Work required: According to the passage on famous people linked to the English Riviera, in what year did British scientists construct Charles Babbage's Difference Engine?

The English Riviera is associated with a number of prominent people whose names are known throughout the world. They range from inventors and authors to historical figures who have important connections with the area. Trace their footsteps by visiting monuments dedicated to their memory, houses where they lived and locations they visited or wrote about.
Sir Humphrey Gilbert
The ‘Father of Colonisation’ who claimed Newfoundland for the Crown was born in 1539 at Greenway Court, Galmpton, which was also home to his illustrious half-brother Sir Walter Raleigh.
Sir Francis Drake
Defeated the Spanish Armada in 1588 and held 400 prisoners in the Tithe Barn at Torre Abbey. Circumnavigated the world in 1580 and a replica of his ship the Golden Hind has been a popular tourist attraction in Brixham harbour since 1964.
Computer Pioneer, 1792 – 1871
Charles Babbage was born in Teignmouth, near Torquay, and was educated at the University of Cambridge. He became a fellow of the Royal Society in 1816 and was active in the founding of the Analytical, the Royal Astronomical, and the Statistical societies. In the 1820s Babbage began developing his Difference Engine, a mechanical device that can perform simple mathematical calculations. Babbage started to build his Difference Engine, but was unable to complete it because of a lack of funding. However, in 1991 British scientists, following Babbage’s detailed drawings and specifications, constructed the Difference Engine. The machine works flawlessly, calculating up to a precision of 31 digits, proving that Babbage’s design was sound. In the 1830s Babbage began developing his Analytical Engine, which was designed to carry out more complicated calculations, but this device was never built. Babbage’s book ?Economy of Machines and Manufactures? (1832) initiated the field of study known today as operational research.
Prince William of Orange
In November 1688, Brixham was the cradle of the ‘Bloodless Revolution‘. Prince William of Orange landed at the port and went on to claim the throne as King William III. To mark the bicentenary a statue of the monarch was commissioned and unveiled a year later on the quay. The 300th Anniversary was celebrated in July 1988 with a week of festivities. HM The Queen and HRH The Duke of Edinburgh joined in the celebrations and stayed in the Bay overnight onboard the Royal Yacht Britannia.

Records from a pointing dataset:
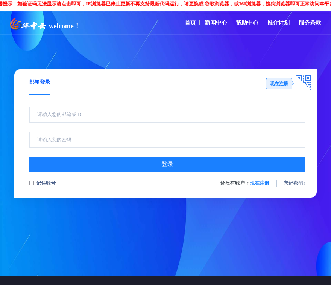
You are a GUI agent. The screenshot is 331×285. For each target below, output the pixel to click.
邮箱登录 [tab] (39, 82)
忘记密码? (295, 183)
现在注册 (259, 183)
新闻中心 (216, 23)
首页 (190, 23)
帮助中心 (247, 23)
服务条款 (310, 23)
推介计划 (278, 23)
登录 (167, 164)
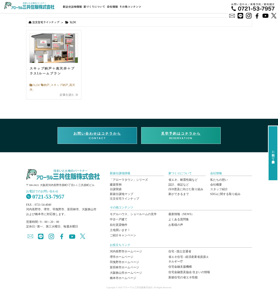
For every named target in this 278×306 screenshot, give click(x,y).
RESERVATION (181, 135)
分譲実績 (116, 189)
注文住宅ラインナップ (45, 22)
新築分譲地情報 (72, 7)
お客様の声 (175, 224)
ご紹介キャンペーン (123, 235)
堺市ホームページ (121, 256)
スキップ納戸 (59, 85)
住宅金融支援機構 (180, 266)
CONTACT (97, 135)
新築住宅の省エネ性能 (183, 277)
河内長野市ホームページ (126, 251)
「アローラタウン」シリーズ (129, 179)
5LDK (36, 85)
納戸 (47, 85)
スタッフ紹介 (219, 189)
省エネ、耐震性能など (183, 179)
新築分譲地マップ (121, 194)
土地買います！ (120, 230)
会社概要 (216, 184)
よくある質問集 (178, 219)
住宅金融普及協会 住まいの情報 (189, 272)
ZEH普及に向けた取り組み (185, 189)
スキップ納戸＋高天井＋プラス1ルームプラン (52, 71)
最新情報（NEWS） (181, 214)
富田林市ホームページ (124, 267)
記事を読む (69, 95)
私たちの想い (219, 179)
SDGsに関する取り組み (225, 194)
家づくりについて (94, 7)
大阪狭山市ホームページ (126, 272)
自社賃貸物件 (118, 224)
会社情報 (112, 7)
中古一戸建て (118, 219)
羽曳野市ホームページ (124, 262)
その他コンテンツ (130, 7)
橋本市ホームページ (123, 278)
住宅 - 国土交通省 (179, 251)
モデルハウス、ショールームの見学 (133, 214)
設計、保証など (178, 184)
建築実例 (116, 184)
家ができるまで (178, 194)
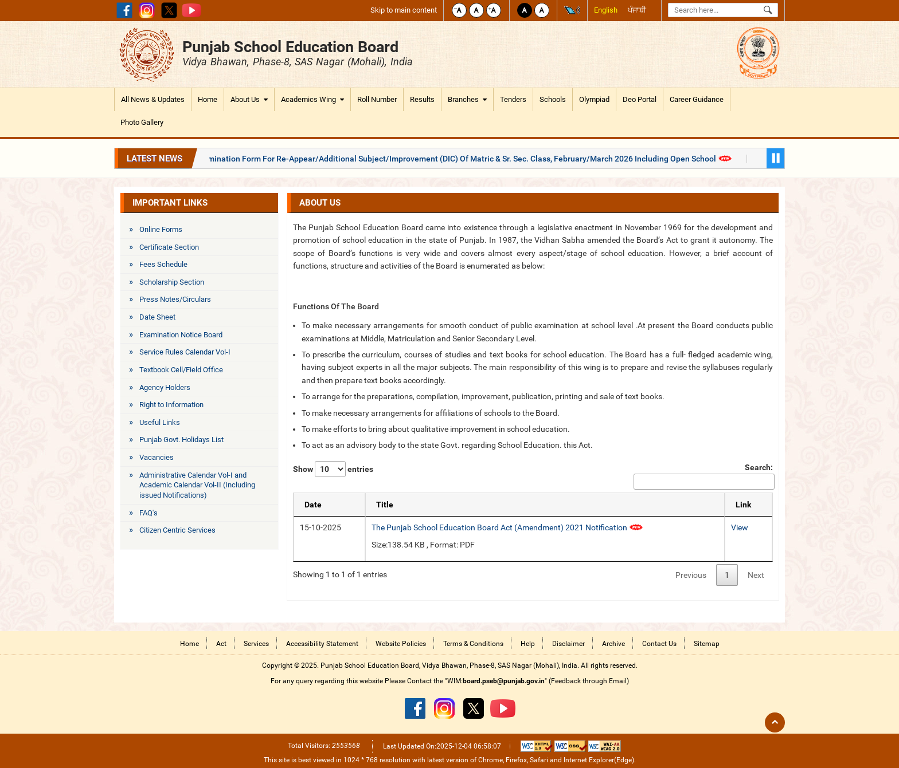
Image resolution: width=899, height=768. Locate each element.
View (739, 527)
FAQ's (148, 513)
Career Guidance (697, 99)
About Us (249, 99)
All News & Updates (153, 99)
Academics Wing (312, 99)
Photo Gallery (141, 122)
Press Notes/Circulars (175, 299)
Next (756, 575)
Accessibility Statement (322, 644)
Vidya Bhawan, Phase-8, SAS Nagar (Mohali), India (297, 62)
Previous (690, 575)
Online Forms (160, 229)
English (605, 10)
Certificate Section (169, 247)
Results (422, 99)
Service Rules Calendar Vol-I (184, 352)
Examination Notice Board (180, 334)
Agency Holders (164, 387)
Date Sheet (157, 317)
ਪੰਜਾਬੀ (637, 10)
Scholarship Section (171, 282)
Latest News (154, 158)
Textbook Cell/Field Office (181, 369)
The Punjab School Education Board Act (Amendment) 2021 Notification (507, 527)
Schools (553, 99)
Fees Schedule (163, 264)
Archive (613, 644)
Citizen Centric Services (177, 530)
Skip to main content (403, 10)
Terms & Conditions (473, 644)
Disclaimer (568, 644)
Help (528, 644)
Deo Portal (639, 99)
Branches (467, 99)
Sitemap (707, 644)
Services (256, 644)
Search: (703, 476)
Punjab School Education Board (290, 47)
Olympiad (594, 99)
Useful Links (159, 422)
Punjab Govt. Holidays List (181, 439)
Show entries (333, 469)
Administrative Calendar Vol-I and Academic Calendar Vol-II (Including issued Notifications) (197, 485)
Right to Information (171, 404)
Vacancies (156, 457)
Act (221, 644)
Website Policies (401, 644)
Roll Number (377, 99)
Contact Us (659, 644)
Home (207, 99)
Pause (775, 158)
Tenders (513, 99)
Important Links (170, 203)
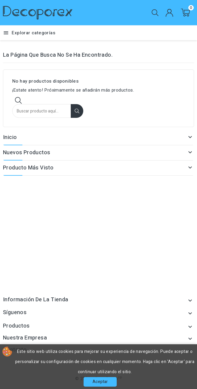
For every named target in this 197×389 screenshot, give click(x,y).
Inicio (10, 137)
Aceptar (100, 382)
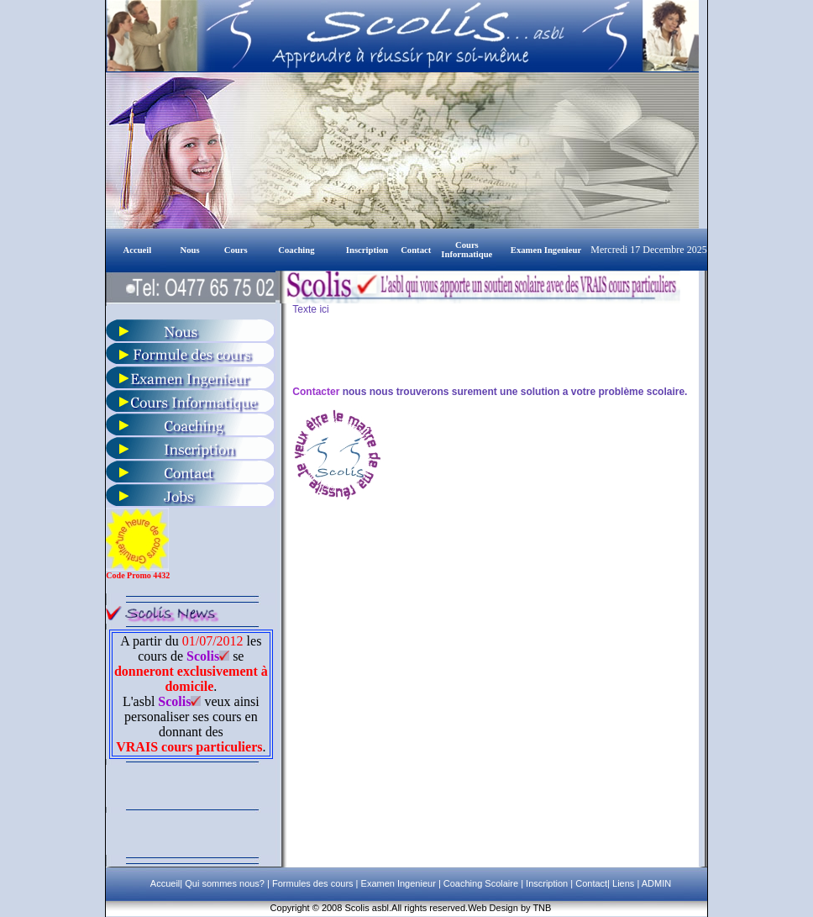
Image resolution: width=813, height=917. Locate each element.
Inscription (545, 883)
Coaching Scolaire (479, 883)
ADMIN (656, 883)
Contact (590, 883)
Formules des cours (313, 883)
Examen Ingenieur (396, 883)
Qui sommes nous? (226, 883)
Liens (623, 883)
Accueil (165, 883)
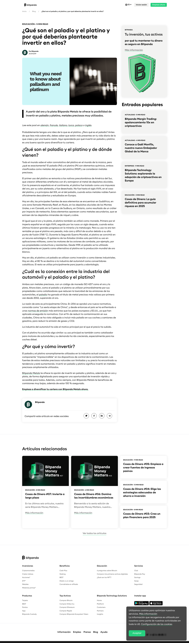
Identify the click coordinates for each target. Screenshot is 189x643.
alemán (44, 125)
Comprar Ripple (66, 611)
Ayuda (103, 630)
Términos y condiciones (74, 641)
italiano (63, 125)
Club (136, 570)
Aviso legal (26, 641)
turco (71, 125)
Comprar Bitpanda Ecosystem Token (74, 614)
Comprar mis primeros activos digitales (112, 574)
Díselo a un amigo (67, 581)
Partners (100, 611)
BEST (61, 577)
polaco (78, 125)
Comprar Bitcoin (66, 600)
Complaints (57, 641)
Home (99, 600)
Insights (100, 614)
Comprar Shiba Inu (67, 604)
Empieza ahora (158, 5)
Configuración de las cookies (156, 624)
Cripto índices (27, 574)
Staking (63, 574)
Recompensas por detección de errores (100, 641)
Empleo (77, 630)
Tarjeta (25, 600)
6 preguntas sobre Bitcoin (107, 570)
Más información (134, 50)
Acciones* (26, 577)
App (24, 611)
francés (54, 125)
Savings (137, 577)
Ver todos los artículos (94, 533)
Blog (34, 11)
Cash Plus (63, 570)
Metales (25, 584)
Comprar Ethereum (67, 607)
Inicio (24, 11)
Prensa (87, 630)
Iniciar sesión (141, 5)
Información (64, 630)
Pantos (25, 607)
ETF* (24, 581)
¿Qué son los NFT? (104, 577)
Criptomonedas (28, 570)
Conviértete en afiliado (69, 584)
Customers (101, 607)
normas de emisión (38, 311)
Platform (100, 604)
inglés (88, 125)
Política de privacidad (42, 641)
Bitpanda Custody (29, 614)
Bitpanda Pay (139, 574)
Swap (136, 581)
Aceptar (137, 633)
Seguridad (138, 584)
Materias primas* (29, 588)
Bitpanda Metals (31, 373)
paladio (43, 295)
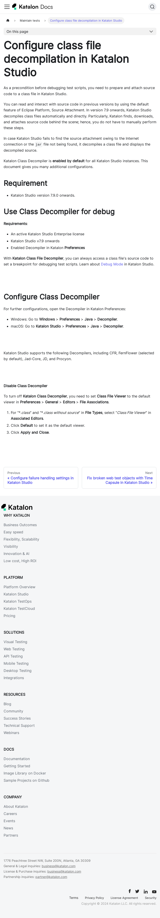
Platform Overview (19, 587)
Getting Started (17, 766)
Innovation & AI (16, 553)
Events (9, 821)
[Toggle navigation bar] (7, 6)
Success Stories (17, 718)
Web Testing (14, 649)
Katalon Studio (16, 594)
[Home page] (8, 20)
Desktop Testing (18, 670)
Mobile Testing (16, 663)
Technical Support (19, 725)
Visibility (11, 546)
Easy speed (13, 532)
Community (13, 711)
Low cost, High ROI (20, 561)
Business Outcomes (20, 525)
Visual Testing (15, 642)
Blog (7, 704)
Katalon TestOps (18, 601)
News (8, 828)
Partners (11, 835)
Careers (10, 813)
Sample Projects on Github (26, 780)
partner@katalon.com (51, 877)
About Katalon (16, 806)
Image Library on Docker (25, 773)
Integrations (14, 678)
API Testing (13, 656)
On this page (17, 31)
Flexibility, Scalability (21, 539)
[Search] (152, 7)
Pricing (9, 615)
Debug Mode (112, 264)
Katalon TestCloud (19, 608)
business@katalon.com (58, 866)
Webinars (11, 732)
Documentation (17, 758)
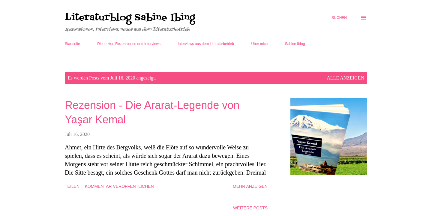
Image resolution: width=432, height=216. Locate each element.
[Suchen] (339, 17)
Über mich (259, 44)
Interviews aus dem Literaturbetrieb (206, 44)
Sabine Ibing (295, 44)
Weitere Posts (250, 208)
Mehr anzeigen (250, 186)
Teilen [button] (72, 186)
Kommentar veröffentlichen (119, 186)
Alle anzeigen (345, 77)
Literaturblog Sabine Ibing (130, 18)
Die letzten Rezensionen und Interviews (128, 44)
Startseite (72, 44)
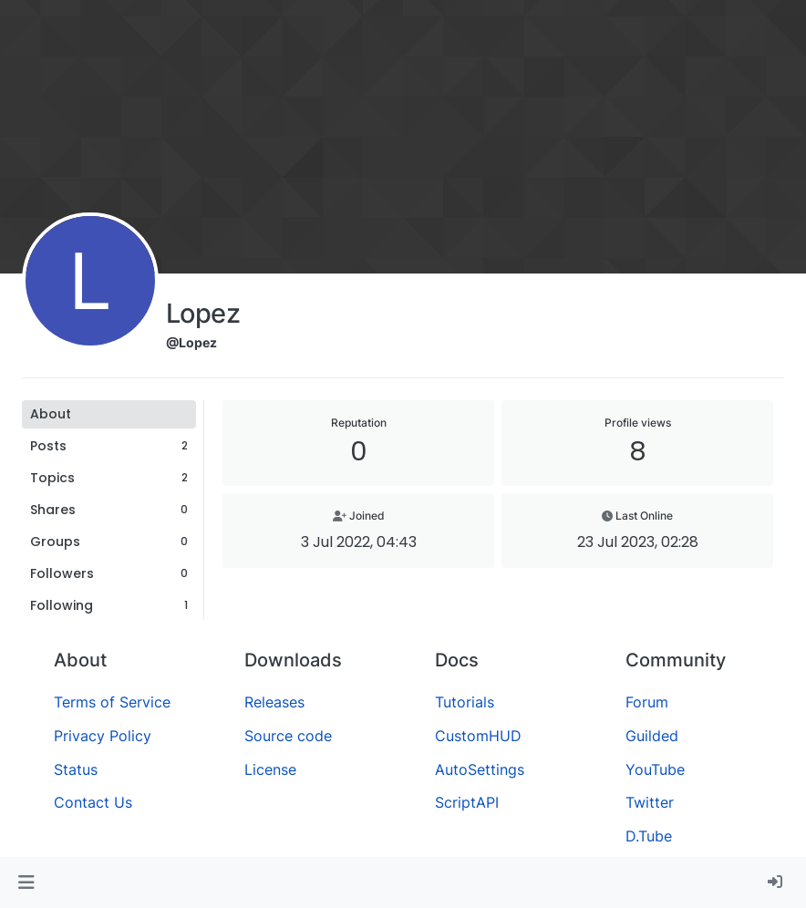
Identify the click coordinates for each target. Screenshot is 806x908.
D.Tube (648, 836)
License (270, 769)
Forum (646, 702)
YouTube (655, 769)
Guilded (651, 736)
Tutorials (464, 702)
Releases (274, 702)
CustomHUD (478, 736)
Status (76, 769)
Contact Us (93, 802)
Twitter (649, 802)
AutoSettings (479, 769)
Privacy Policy (102, 736)
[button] (26, 882)
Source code (288, 736)
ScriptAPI (467, 802)
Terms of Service (112, 702)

Full output: 1991